··· Input data

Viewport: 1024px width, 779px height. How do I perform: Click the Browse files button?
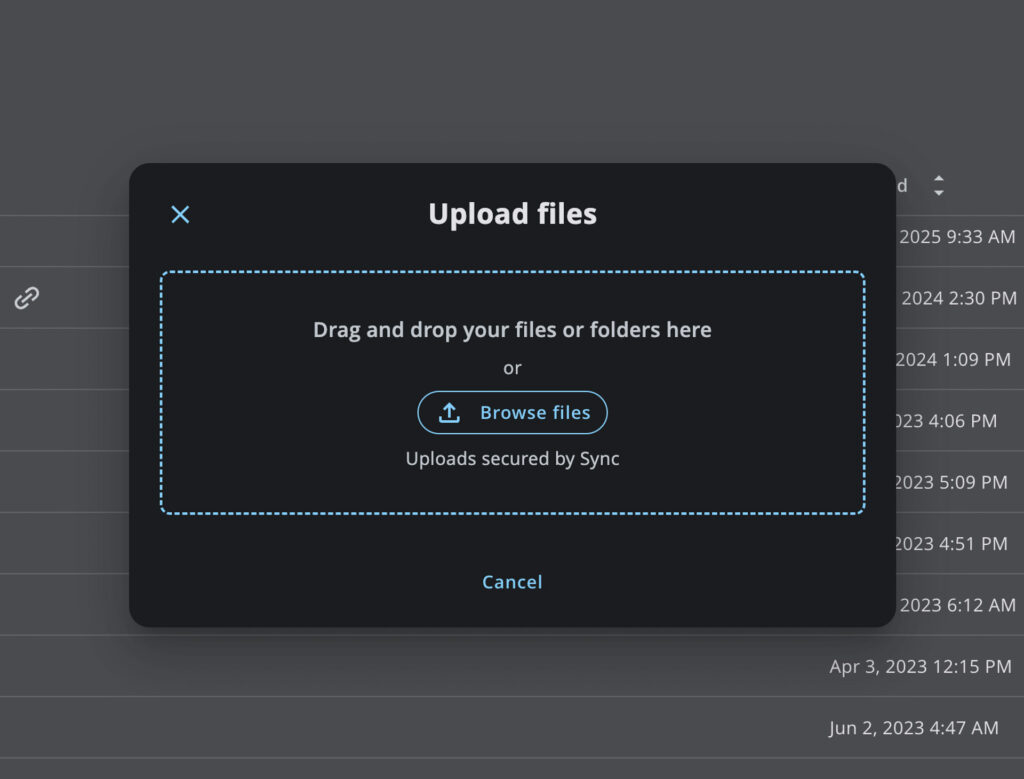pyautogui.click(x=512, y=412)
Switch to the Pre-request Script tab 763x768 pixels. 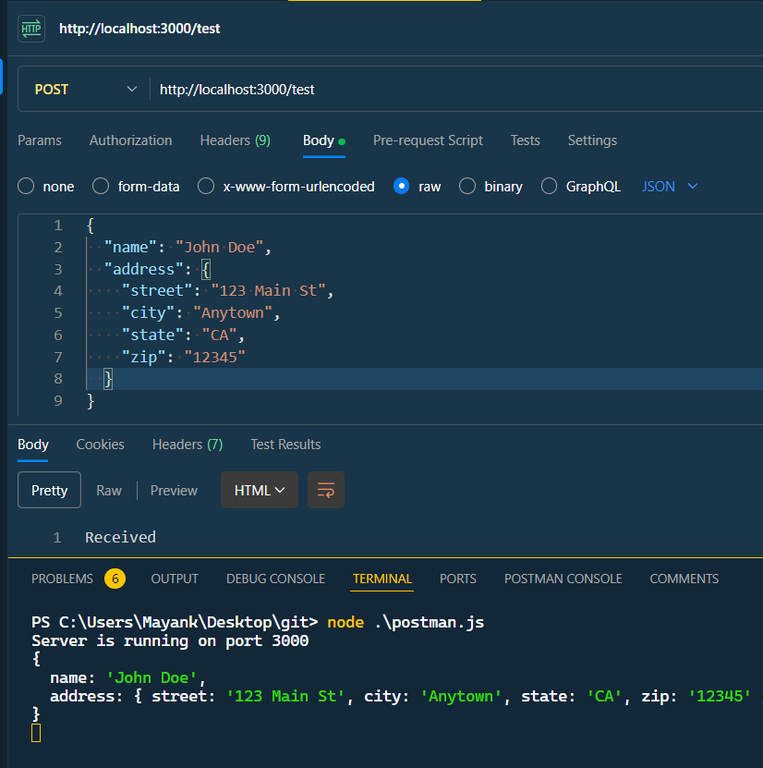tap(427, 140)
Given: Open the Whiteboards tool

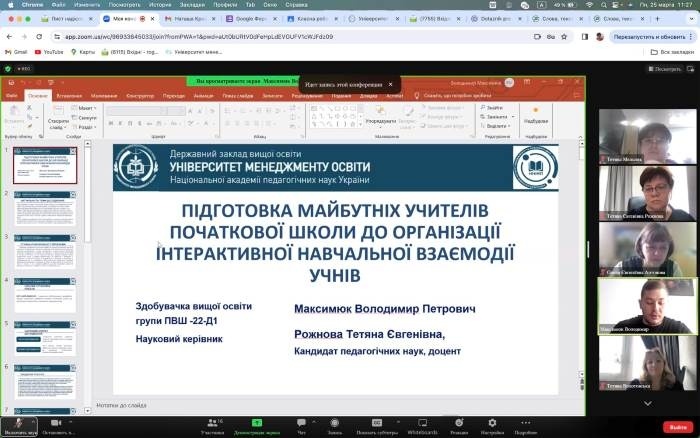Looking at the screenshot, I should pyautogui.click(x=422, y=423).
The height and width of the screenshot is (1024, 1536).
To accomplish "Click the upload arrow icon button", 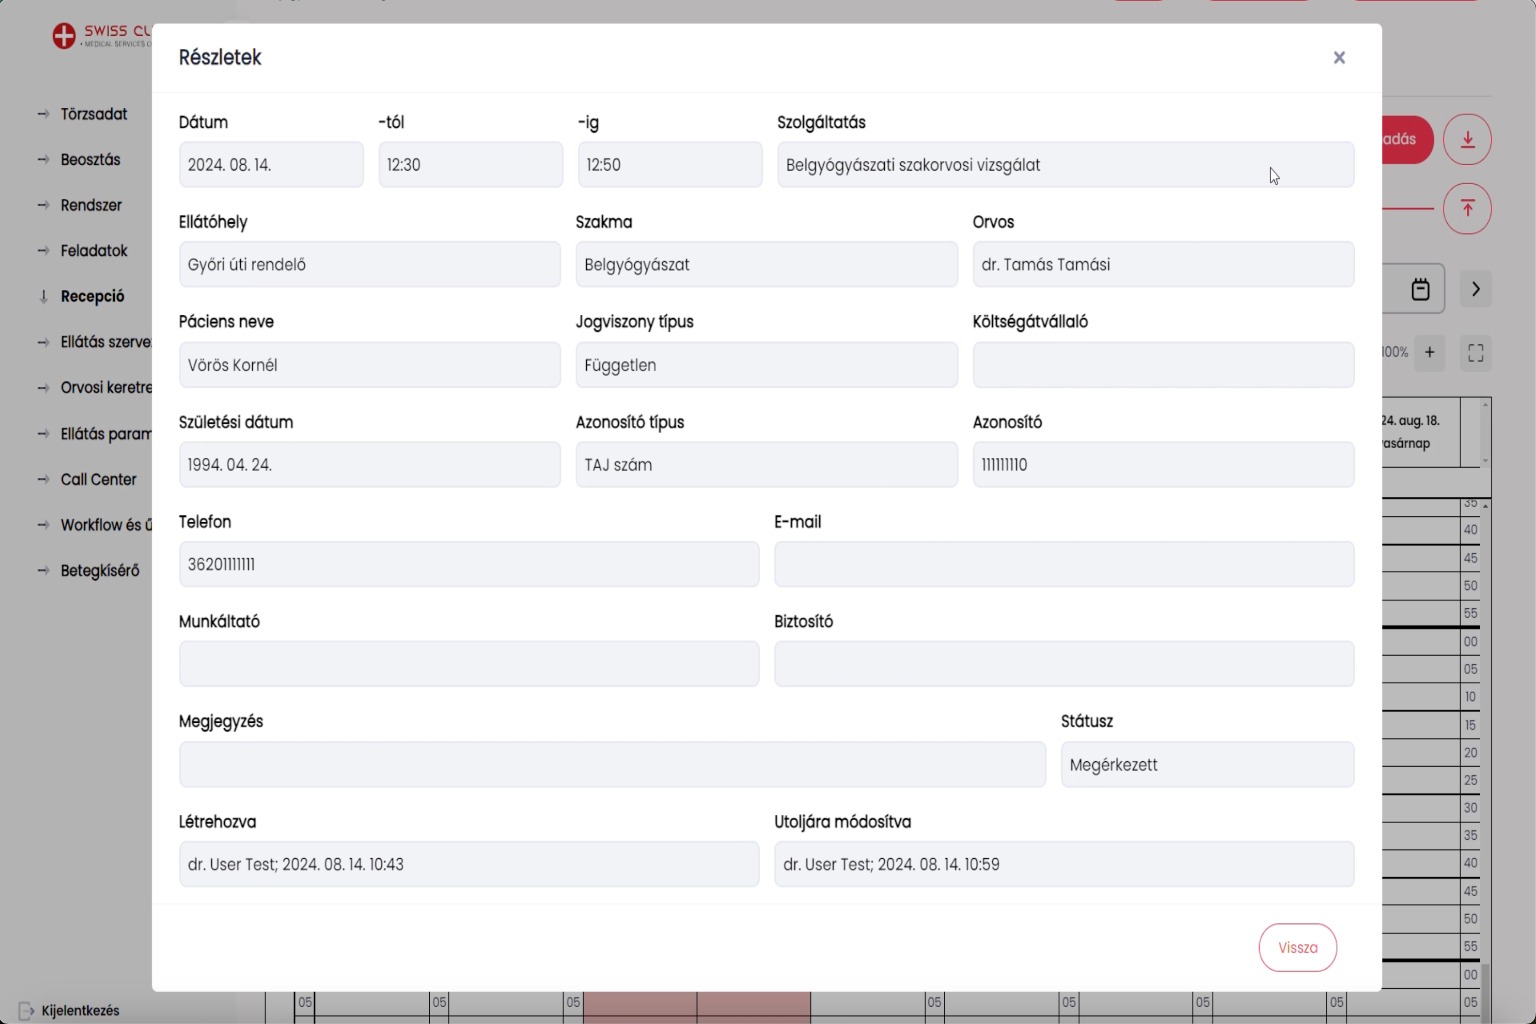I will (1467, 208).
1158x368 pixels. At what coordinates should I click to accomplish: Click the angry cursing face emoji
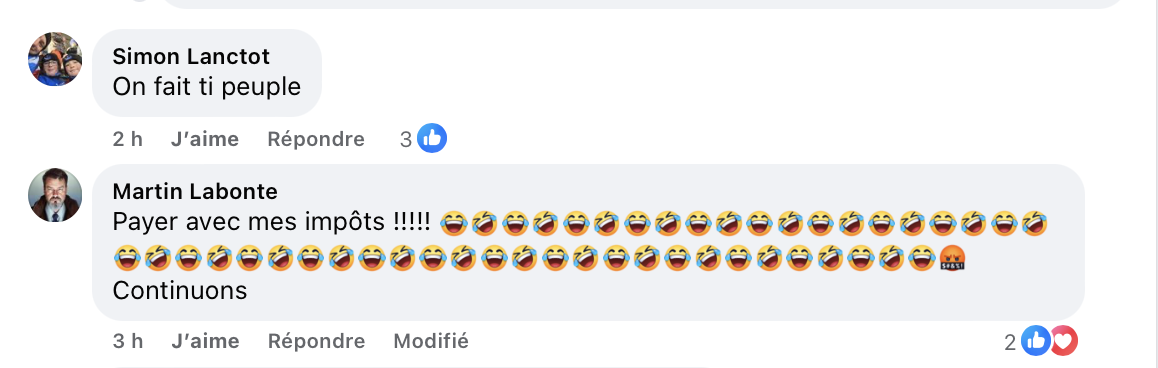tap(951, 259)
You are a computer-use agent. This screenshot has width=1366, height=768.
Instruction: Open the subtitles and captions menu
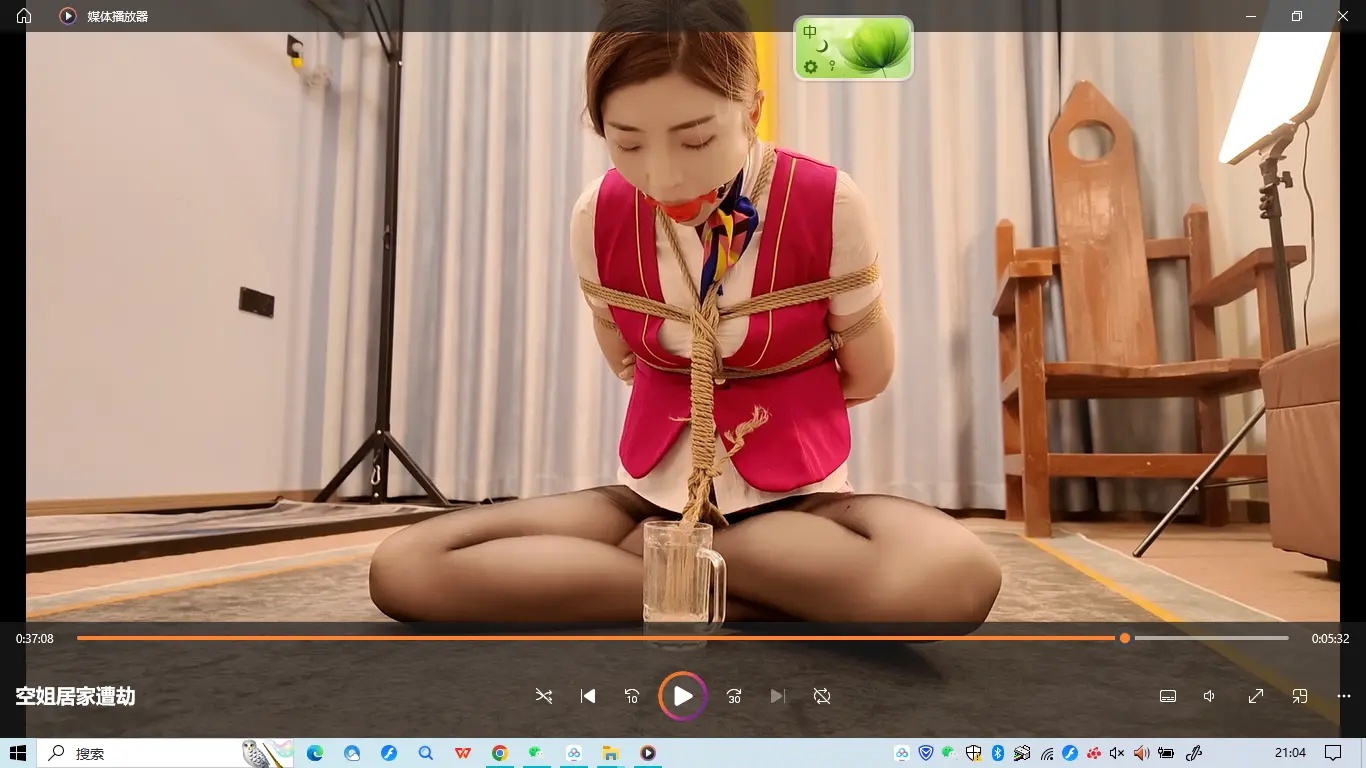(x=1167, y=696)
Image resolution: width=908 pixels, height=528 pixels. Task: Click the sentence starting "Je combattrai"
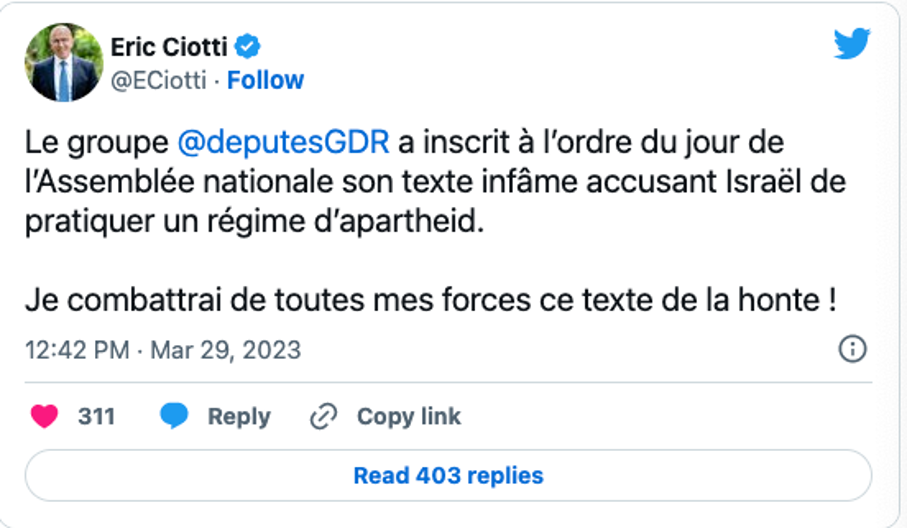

······

**The task**
List each line of the data above that contains the string "width". Case counts.

**Exercise output**
Viewport: 1024px width, 779px height. How do I perform: Click the Browse files button?
The height and width of the screenshot is (1024, 1536).
You are a computer-use agent. This screenshot has width=1366, height=768.
Image resolution: width=908 pixels, height=528 pixels. Task: Click the sentence starting "Je combattrai"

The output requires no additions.